*The request*
Return the lines exactly as they appear, from the first one down to the line containing "coord(326,42)", with both ends included. Leave the pictures out of the answer.

*Entries supplied*
▽
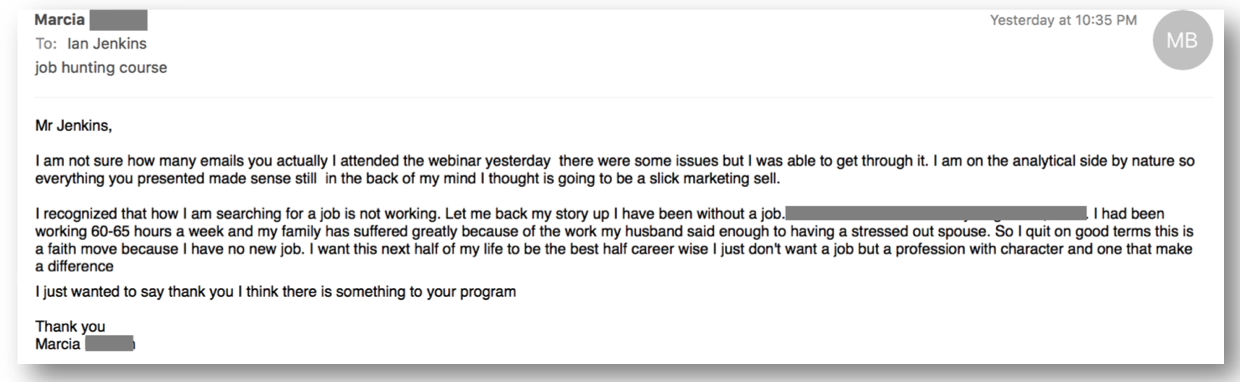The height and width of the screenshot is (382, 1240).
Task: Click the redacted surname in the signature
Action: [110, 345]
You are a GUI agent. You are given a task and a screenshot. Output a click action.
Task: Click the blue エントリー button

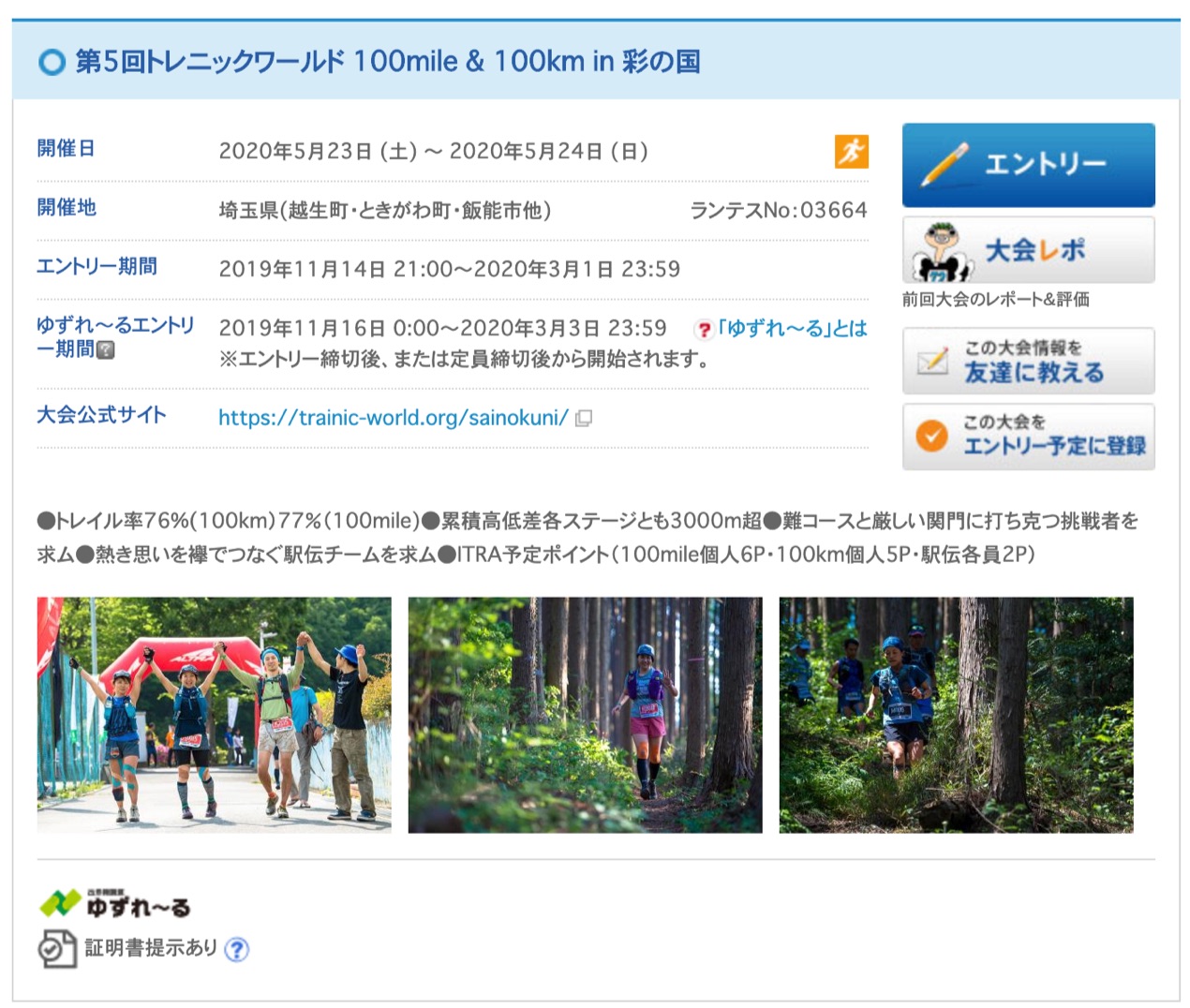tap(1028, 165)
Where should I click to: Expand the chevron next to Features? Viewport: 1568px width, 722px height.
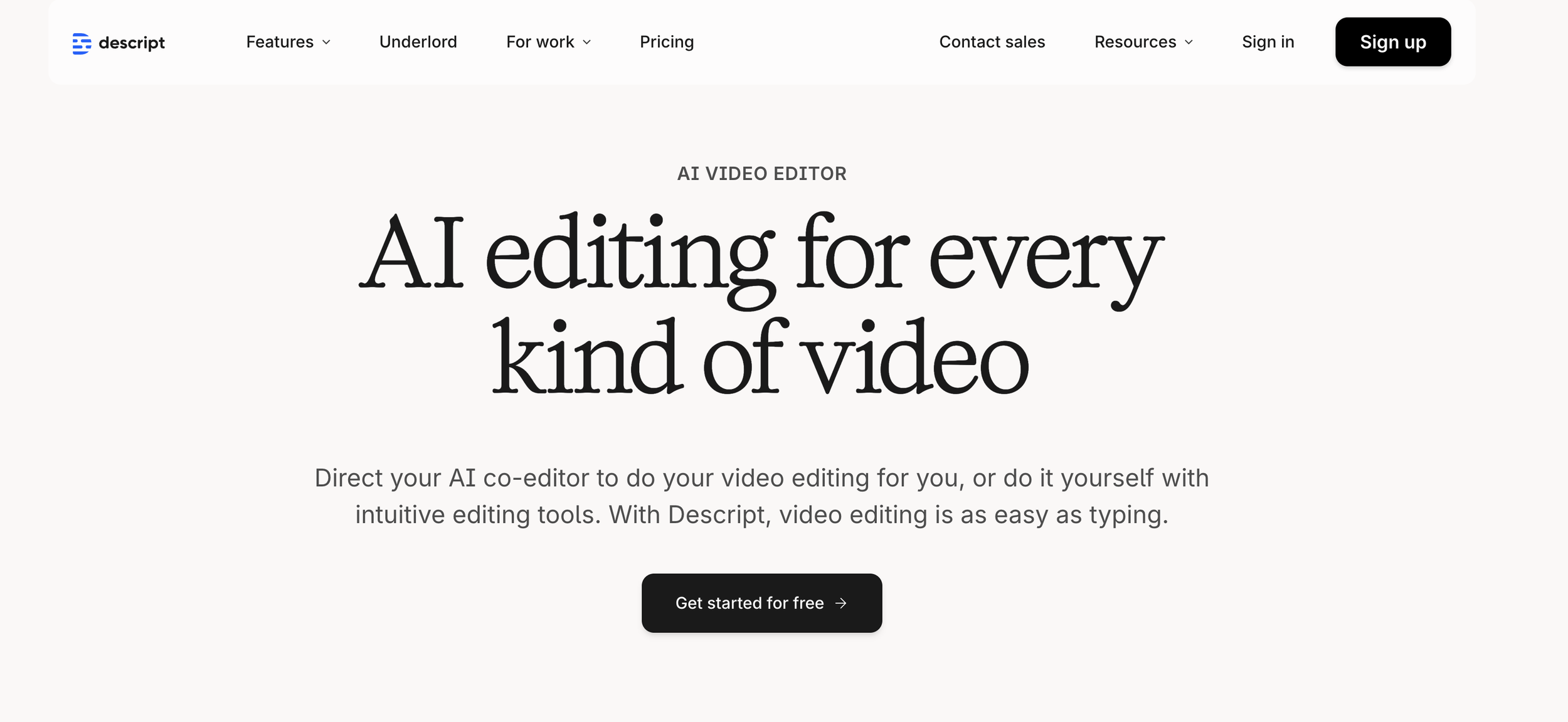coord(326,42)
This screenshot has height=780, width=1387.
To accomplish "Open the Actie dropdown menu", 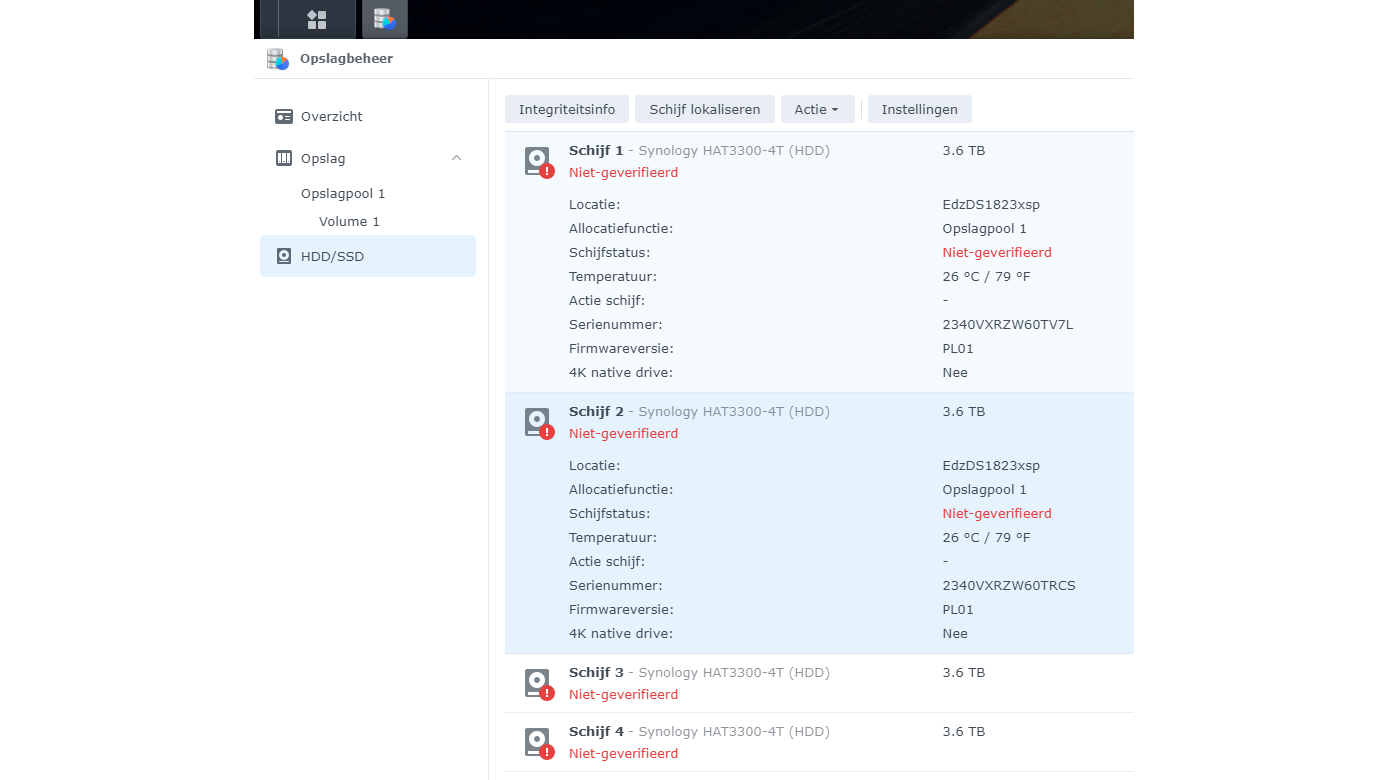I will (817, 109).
△
*Output for this exercise*
The height and width of the screenshot is (382, 1240).
Task: Click the redacted surname in the signature
Action: [110, 345]
You are a GUI agent. You are given a task and a screenshot. Output a click action.
Task: Click the blue エントリー button

tap(1028, 165)
Where should I click to: Expand the chevron next to Features? Viewport: 1568px width, 722px height.
coord(326,42)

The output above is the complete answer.